(Saved entries)
..............................

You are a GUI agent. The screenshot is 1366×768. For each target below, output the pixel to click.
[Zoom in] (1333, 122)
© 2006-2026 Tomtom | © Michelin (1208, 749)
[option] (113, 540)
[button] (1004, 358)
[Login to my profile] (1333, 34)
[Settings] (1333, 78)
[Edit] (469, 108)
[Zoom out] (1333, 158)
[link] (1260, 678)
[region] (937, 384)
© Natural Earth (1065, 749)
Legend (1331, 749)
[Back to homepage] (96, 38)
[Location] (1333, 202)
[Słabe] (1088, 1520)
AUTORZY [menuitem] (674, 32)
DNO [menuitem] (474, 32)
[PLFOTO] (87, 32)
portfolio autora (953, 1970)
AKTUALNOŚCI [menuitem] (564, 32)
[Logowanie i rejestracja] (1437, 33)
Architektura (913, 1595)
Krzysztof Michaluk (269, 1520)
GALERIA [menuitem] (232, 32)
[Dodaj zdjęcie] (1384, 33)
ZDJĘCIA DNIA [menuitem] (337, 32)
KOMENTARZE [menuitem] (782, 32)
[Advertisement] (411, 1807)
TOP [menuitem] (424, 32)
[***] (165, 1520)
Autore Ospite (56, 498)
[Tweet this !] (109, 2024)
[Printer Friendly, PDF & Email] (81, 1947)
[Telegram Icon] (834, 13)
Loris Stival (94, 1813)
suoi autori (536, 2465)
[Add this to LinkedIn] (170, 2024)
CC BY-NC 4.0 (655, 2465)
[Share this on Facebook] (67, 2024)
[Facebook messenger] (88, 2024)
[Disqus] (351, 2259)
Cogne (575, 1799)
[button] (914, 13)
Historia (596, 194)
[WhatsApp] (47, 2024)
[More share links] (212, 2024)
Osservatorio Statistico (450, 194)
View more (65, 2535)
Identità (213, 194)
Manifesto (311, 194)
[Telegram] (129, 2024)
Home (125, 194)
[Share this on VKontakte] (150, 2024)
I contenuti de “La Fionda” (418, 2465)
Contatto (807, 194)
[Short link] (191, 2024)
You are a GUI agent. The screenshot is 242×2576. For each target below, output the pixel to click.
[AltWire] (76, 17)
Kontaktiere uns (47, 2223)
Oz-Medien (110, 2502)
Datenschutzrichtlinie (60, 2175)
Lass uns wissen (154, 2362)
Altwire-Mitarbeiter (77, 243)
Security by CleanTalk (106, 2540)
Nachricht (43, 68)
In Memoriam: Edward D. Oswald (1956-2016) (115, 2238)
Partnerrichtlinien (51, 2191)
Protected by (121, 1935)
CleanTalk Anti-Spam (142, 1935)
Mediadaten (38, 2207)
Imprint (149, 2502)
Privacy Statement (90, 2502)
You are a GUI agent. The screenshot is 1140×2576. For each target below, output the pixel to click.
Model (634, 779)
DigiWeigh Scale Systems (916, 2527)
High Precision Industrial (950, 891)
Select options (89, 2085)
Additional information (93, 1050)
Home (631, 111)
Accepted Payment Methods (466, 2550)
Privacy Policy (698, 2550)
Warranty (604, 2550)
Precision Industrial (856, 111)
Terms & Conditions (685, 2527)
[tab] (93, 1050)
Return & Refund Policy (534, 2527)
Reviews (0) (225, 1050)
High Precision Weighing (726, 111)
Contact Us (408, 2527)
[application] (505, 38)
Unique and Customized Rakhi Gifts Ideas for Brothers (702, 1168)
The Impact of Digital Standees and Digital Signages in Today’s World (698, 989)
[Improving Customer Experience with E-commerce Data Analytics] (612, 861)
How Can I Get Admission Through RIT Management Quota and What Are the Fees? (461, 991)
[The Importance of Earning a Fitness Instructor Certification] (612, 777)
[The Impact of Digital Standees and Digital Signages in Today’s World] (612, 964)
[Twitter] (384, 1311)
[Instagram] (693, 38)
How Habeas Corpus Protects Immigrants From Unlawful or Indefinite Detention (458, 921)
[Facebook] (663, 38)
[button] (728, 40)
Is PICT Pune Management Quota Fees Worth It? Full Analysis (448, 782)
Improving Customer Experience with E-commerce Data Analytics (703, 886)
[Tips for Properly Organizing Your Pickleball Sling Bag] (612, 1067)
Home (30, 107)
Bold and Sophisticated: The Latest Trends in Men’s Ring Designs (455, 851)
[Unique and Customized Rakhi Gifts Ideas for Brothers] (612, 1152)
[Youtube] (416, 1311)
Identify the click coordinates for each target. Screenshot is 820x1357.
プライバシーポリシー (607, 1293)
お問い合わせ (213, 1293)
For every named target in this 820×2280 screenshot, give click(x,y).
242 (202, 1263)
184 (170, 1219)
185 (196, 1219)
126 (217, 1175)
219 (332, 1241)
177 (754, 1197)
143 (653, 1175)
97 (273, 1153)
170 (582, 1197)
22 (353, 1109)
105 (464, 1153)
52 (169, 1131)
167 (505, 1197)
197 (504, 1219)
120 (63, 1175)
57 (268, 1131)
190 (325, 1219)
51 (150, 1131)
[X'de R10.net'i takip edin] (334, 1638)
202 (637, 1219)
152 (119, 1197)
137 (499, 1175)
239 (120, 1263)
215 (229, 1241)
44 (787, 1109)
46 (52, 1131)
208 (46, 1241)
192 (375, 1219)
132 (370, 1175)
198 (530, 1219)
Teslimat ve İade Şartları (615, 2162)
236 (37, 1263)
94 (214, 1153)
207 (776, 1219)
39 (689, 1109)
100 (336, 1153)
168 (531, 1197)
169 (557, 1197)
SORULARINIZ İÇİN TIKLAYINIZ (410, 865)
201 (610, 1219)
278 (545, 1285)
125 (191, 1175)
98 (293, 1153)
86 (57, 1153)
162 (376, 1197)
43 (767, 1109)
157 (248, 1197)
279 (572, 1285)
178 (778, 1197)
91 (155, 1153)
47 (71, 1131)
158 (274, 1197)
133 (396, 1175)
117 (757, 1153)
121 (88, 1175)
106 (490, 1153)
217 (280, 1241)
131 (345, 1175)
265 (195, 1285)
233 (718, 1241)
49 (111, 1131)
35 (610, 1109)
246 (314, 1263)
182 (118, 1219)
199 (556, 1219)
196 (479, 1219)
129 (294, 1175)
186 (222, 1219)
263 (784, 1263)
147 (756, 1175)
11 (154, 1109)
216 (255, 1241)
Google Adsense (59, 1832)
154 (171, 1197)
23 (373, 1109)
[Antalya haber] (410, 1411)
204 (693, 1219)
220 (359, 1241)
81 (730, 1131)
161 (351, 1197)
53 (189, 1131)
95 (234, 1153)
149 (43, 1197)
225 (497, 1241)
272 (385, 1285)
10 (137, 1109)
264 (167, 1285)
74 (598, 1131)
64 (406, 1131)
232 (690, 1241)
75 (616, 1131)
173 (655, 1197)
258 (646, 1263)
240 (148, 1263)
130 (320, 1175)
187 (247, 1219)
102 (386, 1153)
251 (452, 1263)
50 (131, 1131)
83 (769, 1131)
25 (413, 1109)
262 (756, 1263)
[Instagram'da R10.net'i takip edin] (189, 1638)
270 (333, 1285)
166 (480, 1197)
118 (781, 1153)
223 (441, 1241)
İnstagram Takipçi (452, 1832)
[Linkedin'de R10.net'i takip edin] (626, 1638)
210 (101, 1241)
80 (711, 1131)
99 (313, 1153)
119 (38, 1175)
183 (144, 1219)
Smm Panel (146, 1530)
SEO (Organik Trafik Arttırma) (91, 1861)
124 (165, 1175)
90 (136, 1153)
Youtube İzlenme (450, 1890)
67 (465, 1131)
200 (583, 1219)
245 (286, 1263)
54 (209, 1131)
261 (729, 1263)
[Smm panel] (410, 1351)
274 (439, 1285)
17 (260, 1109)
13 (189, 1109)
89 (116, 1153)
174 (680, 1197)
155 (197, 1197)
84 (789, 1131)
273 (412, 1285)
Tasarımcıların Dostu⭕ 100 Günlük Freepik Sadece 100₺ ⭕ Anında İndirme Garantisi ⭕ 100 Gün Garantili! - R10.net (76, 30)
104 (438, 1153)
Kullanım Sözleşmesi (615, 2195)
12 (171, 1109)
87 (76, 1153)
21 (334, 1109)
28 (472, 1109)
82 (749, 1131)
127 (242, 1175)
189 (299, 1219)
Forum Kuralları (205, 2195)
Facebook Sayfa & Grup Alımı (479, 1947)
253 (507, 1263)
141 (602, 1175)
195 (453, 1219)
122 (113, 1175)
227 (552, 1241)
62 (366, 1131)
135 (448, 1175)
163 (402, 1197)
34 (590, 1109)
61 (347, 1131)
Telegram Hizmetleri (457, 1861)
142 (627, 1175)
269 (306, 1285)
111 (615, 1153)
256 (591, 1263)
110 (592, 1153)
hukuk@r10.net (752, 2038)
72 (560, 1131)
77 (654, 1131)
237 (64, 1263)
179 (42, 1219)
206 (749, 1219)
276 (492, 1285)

..............................

Of all the entries above, retype exactly the lines from the line with "242 (202, 1263)" to the line with "119 (38, 1175)", both included, and no others.

### SOLUTION
242 (202, 1263)
184 (170, 1219)
185 (196, 1219)
126 (217, 1175)
219 (332, 1241)
177 (754, 1197)
143 (653, 1175)
97 (273, 1153)
170 (582, 1197)
22 (353, 1109)
105 (464, 1153)
52 (169, 1131)
167 (505, 1197)
197 (504, 1219)
120 (63, 1175)
57 (268, 1131)
190 (325, 1219)
51 (150, 1131)
[X'de R10.net'i takip edin] (334, 1638)
202 (637, 1219)
152 (119, 1197)
137 (499, 1175)
239 (120, 1263)
215 (229, 1241)
44 (787, 1109)
46 (52, 1131)
208 (46, 1241)
192 (375, 1219)
132 (370, 1175)
198 (530, 1219)
Teslimat ve İade Şartları (615, 2162)
236 (37, 1263)
94 (214, 1153)
207 (776, 1219)
39 (689, 1109)
100 (336, 1153)
168 (531, 1197)
169 (557, 1197)
SORULARINIZ İÇİN TIKLAYINIZ (410, 865)
201 (610, 1219)
278 (545, 1285)
125 (191, 1175)
98 (293, 1153)
86 (57, 1153)
162 (376, 1197)
43 (767, 1109)
157 (248, 1197)
279 (572, 1285)
178 (778, 1197)
91 (155, 1153)
47 (71, 1131)
158 (274, 1197)
133 (396, 1175)
117 (757, 1153)
121 (88, 1175)
106 (490, 1153)
217 (280, 1241)
131 (345, 1175)
265 (195, 1285)
233 (718, 1241)
49 (111, 1131)
35 (610, 1109)
246 (314, 1263)
182 (118, 1219)
199 (556, 1219)
196 (479, 1219)
129 (294, 1175)
186 (222, 1219)
263 (784, 1263)
147 (756, 1175)
11 (154, 1109)
216 (255, 1241)
Google Adsense (59, 1832)
154 (171, 1197)
23 (373, 1109)
[Antalya haber] (410, 1411)
204 (693, 1219)
220 (359, 1241)
81 (730, 1131)
161 (351, 1197)
53 (189, 1131)
95 (234, 1153)
149 (43, 1197)
225 (497, 1241)
272 (385, 1285)
10 (137, 1109)
264 (167, 1285)
74 (598, 1131)
64 (406, 1131)
232 (690, 1241)
75 (616, 1131)
173 (655, 1197)
258 (646, 1263)
240 (148, 1263)
130 (320, 1175)
187 (247, 1219)
102 (386, 1153)
251 (452, 1263)
50 (131, 1131)
83 (769, 1131)
25 (413, 1109)
262 (756, 1263)
[Instagram'da R10.net'i takip edin] (189, 1638)
270 (333, 1285)
166 (480, 1197)
118 (781, 1153)
223 (441, 1241)
İnstagram Takipçi (452, 1832)
[Linkedin'de R10.net'i takip edin] (626, 1638)
210 (101, 1241)
80 (711, 1131)
99 (313, 1153)
119 (38, 1175)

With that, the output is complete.